Quoted passage:

::::

In addition to the Precise approach shown above, we can also look for different values of n that solve the problem.
This is an Alternative approach.

There are at least 4 members in the playgroup so n is at least 2.

(1) If n = 2 then Josh and Adam must be chosen and p = 1.
If n = 3 then there are 6C4 ways to choose any 4 members and 4C2 ways to choose Josh, Adam and an additional 2 of the remaining 4
Then p = 4!/2!2! : 6!/4!2! which simplifies to 12/30 = 2/5 as required. So n = 3 is possible.
Let's see what happens when we increase n.
If n = 4 then p = 6C2 : 8C4 which simplifies to 20/42, or about half.
Looks like increasing n increases p! Let's try one last one:
If n = 5 then p = 8C2 : 10C4 which simplifies to 60/90 another increase.
(1) is sufficient.

(2) Once again, if n = 2 then p = 1, impossible.

::::

Listed records:
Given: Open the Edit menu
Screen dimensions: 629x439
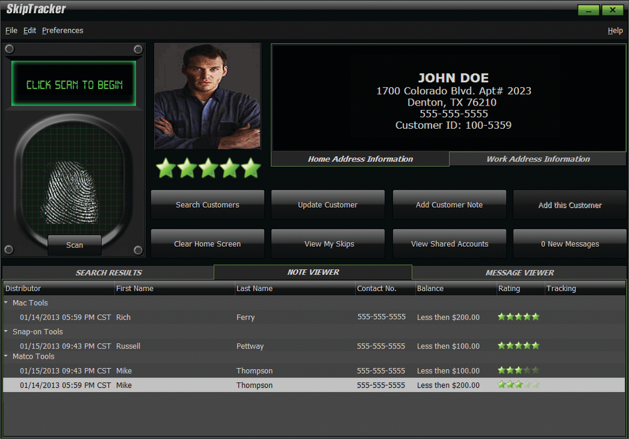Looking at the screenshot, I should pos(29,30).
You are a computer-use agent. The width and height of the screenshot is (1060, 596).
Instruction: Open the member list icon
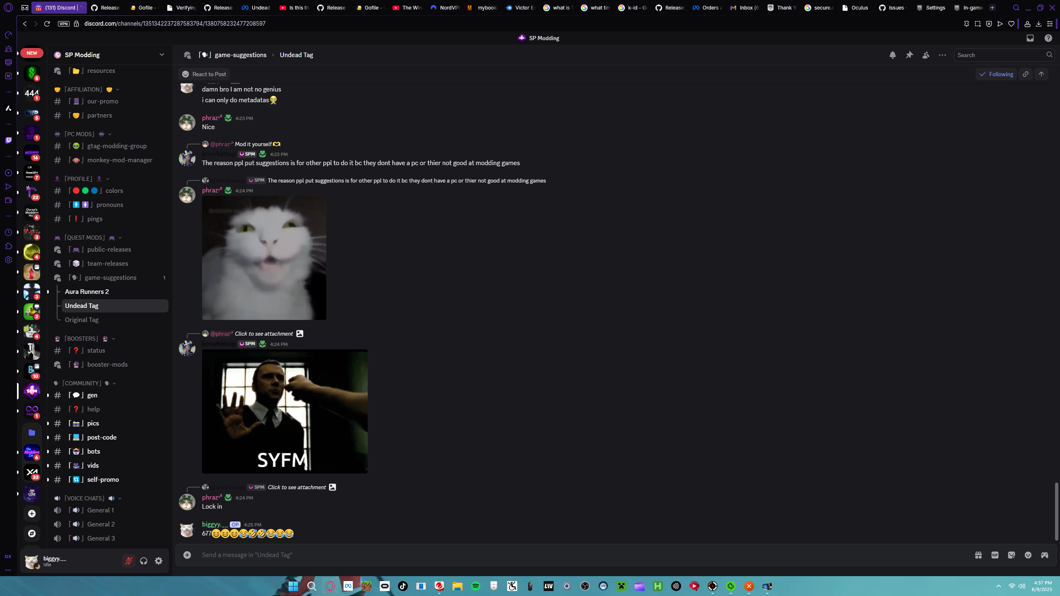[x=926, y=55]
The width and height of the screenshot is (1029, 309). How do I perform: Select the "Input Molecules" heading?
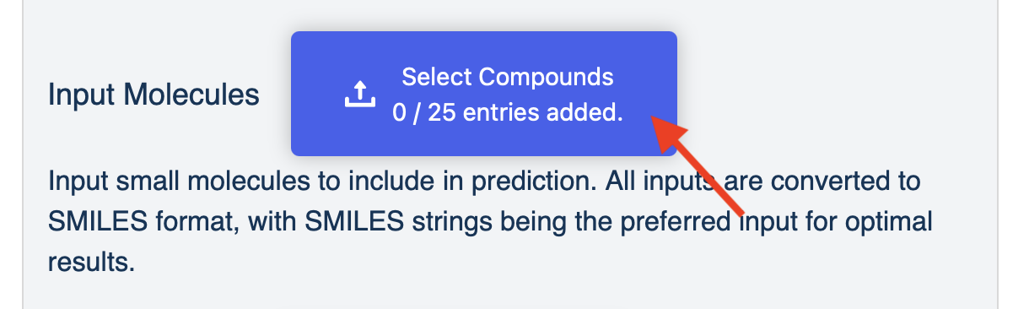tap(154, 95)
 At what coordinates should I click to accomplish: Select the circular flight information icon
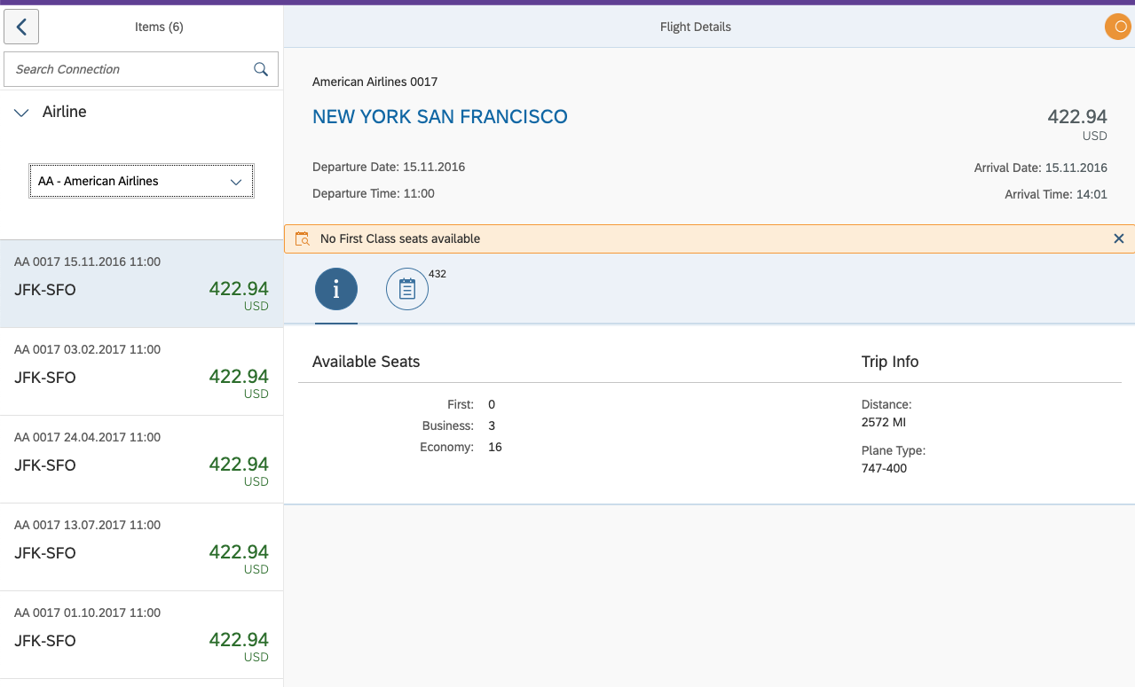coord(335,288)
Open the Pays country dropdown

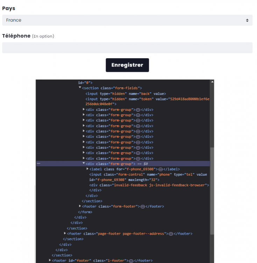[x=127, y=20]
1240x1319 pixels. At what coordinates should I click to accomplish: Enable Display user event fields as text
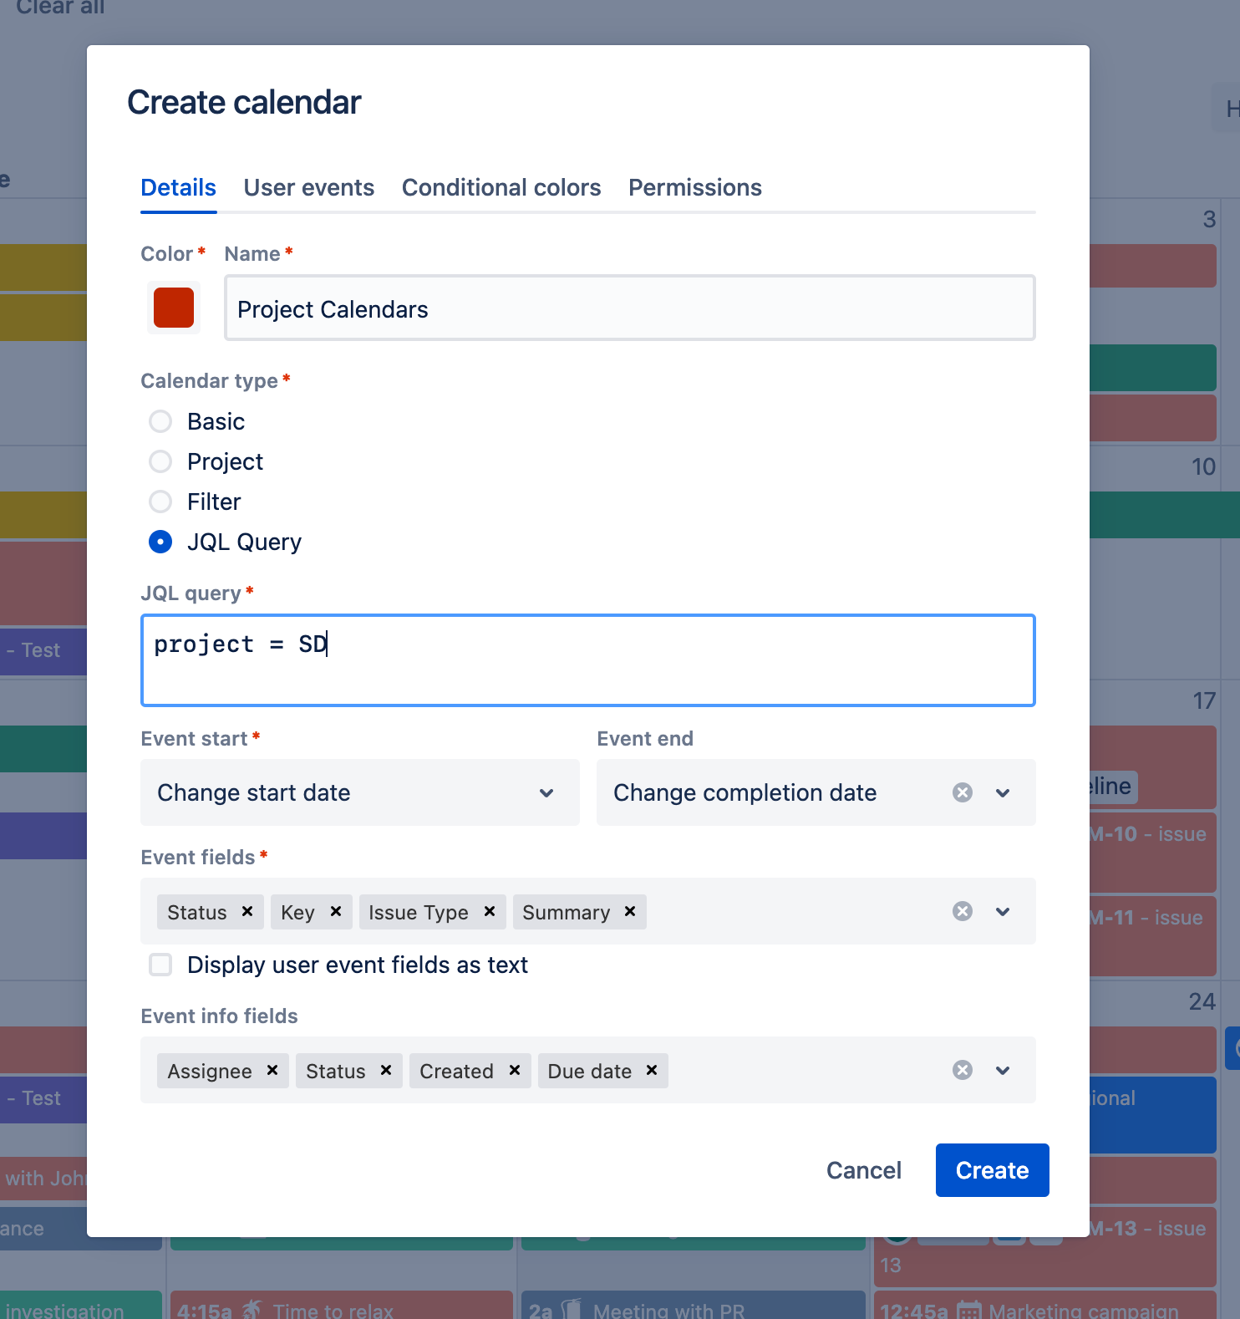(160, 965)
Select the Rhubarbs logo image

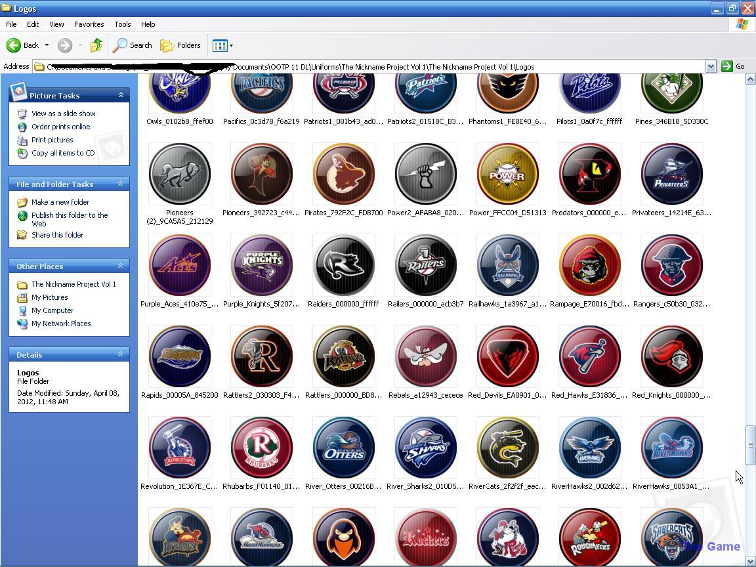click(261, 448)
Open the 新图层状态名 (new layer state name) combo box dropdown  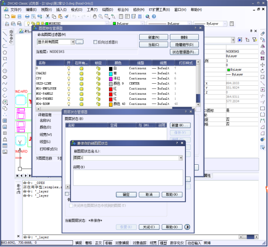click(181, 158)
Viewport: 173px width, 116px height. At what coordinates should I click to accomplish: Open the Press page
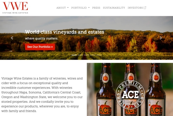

::::

Short task 1:
Reproduce the part of the playgroup probability solution from "Let's see what" up to and including "60/90 another increase.".
Short task 2:
Find every line in the records that contains the string "height", and copy each of those lines.

Result 1:
Let's see what happens when we increase n.
If n = 4 then p = 6C2 : 8C4 which simplifies to 20/42, or about half.
Looks like increasing n increases p! Let's try one last one:
If n = 5 then p = 8C2 : 10C4 which simplifies to 60/90 another increase.

Result 2:
You are a computer-use agent. The width and height of the screenshot is (1060, 596).
The width and height of the screenshot is (1029, 309). How do I perform: Select the "Input Molecules" heading?
Viewport: 173px width, 116px height. At what coordinates should I click to accomplish: Open the Press page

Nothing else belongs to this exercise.